BERLIM, ALEMANHA (FOLHAPRESS) – Bastião da política ambiental e da redução de emissões provocadas pelos gases de efeito estufa, a União Europeia ainda não conseguiu definir suas metas climáticas, a dois meses da COP30.

Segundo reportagem do jornal britânico The Guardian, que teve acesso a um documento das negociações, “espaços em branco” ocupam o lugar dos números das chamadas NDCs (contribuições nacionalmente determinadas, na sigla em inglês).

A indefinição reflete uma disputa de vários lados entre os países-membros do bloco, descolada do cotidiano violento da crise climática no continente: mais de um milhão de hectares consumidos por incêndios florestais, marca inédita, no terceiro mês de agosto mais quente da história do planeta.

O número faz parte da última análise do Serviço de Mudanças Climáticas Copernicus, da própria União Europeia, divulgada na noite desta segunda-feira (8).

A temperatura global em agosto, 16,6°C, ficou 1,29°C acima do nível pré-industrial, e a marca para os últimos 12 meses está 1,52°C acima da média estimada para o período da Revolução Industrial (1850-1900), usado como parâmetro para as metas do Acordo de Paris. Pelo tratado, os países se comprometem a limitar o aumento da temperatura global idealmente a 1,5°C.

“Agosto de 2025 foi o terceiro mais quente registrado globalmente. No sudoeste da Europa, o mês trouxe a terceira onda de calor do verão, acompanhada de incêndios florestais excepcionais”, declarou Samantha Burgess, líder climática do Copernicus, em comunicado.

“Com a manutenção incomum do aquecimento dos oceanos, esses eventos sublinham a urgência na redução de emissões e a necessidade crítica de adaptação aos extremos climáticos.”

Na média europeia, o agosto deste ano não está entre os dez mais quentes registrados, notadamente pelo fato de regiões mais ao norte terem experimentado temperaturas abaixo da média no período. Inclusive a Fino-Escandinávia, região geográfica que abrange Noruega, Suécia e Finlândia, que paradoxalmente havia ganhado 2°C extras nos termômetros durante uma onda de calor fora dos padrões em julho.
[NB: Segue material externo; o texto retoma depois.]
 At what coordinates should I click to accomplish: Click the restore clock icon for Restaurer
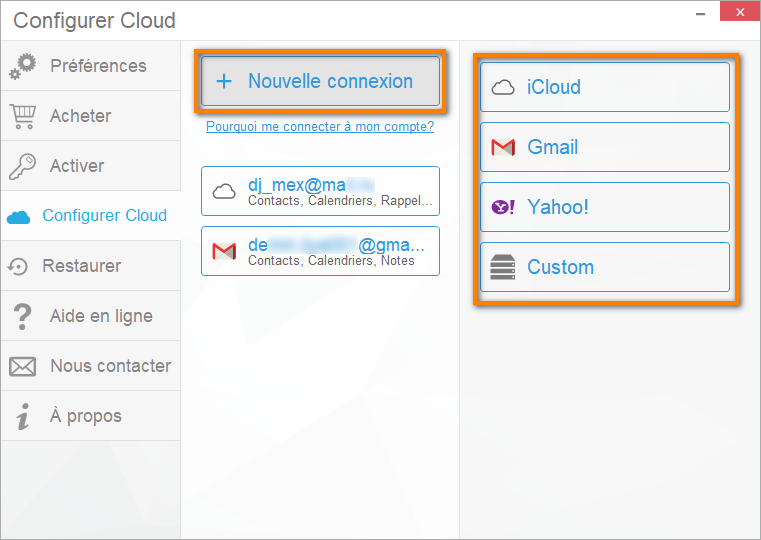pos(18,266)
No sudoeste do continente, porém, o calor ficou acima da média em Portugal e Espanha, palco dos incêndios florestais recordes da temporada. Na França, também assolada por queimadas, o serviço meteorológico local constatou o terceiro verão mais quente já registrado desde 1900, quando começa a série histórica.
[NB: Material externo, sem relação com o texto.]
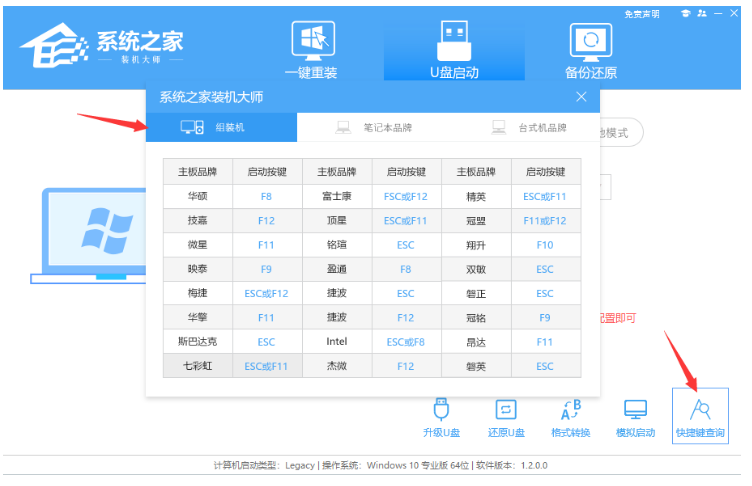The height and width of the screenshot is (486, 752).
Task: Close the 系统之家装机大师 hotkey dialog
Action: pyautogui.click(x=581, y=97)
O apelo por um pacto de Estados do primeiro-ministro espanhol, Pedro Sánchez, caiu no vazio, assim como seu alerta sobre manter a União Europeia na transição ecológica.

A UE ainda não ter fixado suas metas climáticas, como mostra o Guardian, é um sinal preocupante, segundo especialistas. Demonstra que a discussão está longe de um consenso na Europa, cuja NDC, se fosse antecipada, poderia estimular a até aqui pífia publicação de metas: apenas 29 dos 197 países que fazem parte da convenção do clima da ONU já entregaram seus objetivos.
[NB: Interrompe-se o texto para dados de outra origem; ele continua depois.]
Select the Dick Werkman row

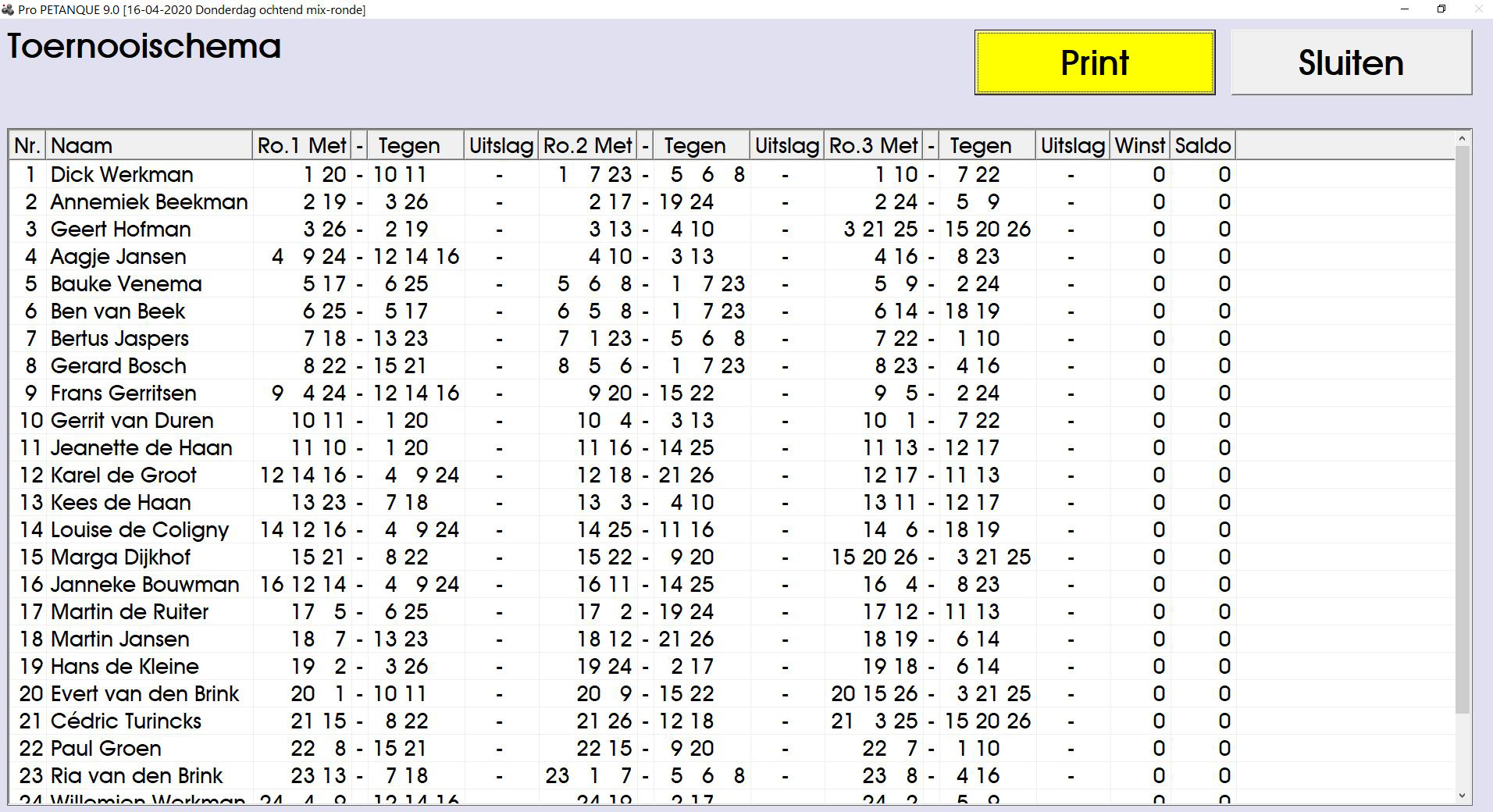(122, 175)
A ideia inicial das Nações Unidas era a de que as NDCs fossem entregues a tempo de permitir discussões paralelas à Assembleia Geral da entidade, em 24 de setembro.

A discussão na UE não é apenas sobre números, mas também de como e quando alcançá-los. Pela meta atual, o bloco se compromete a reduzir em 55% a emissão de gases do efeito estufa até 2030, em relação aos níveis registrados nos anos 1990.

A nova NDC, para 2035, deveria projetar emissões líquidas zeradas para 2050, ou seja, alcançar uma redução de 74% a 78% daqui a dez anos, a depender da forma como é calculada; em 2040, a diminuição seria de 90% a 95%.

Como uma meta depende da outra, Bruxelas planejava publicar o corte de 2040 para só então determinar a nova NDC de 2035, necessariamente uma extrapolação do primeiro objetivo. Alguns países, como a França, porém, defendem que os objetivos sejam definidos separadamente, o que ambientalistas veem com preocupação. A mudança implicaria provavelmente em uma redução tanto da NDC quanto da meta para 2040.

Seria mais um entrave às discussões da COP30, em novembro, em Belém, que já precisa esgrimir a ausência dos EUA de Donald Trump, a disputa geopolítica em torno da Rússia e a resistência dos países produtores de petróleo, entre outros desafios.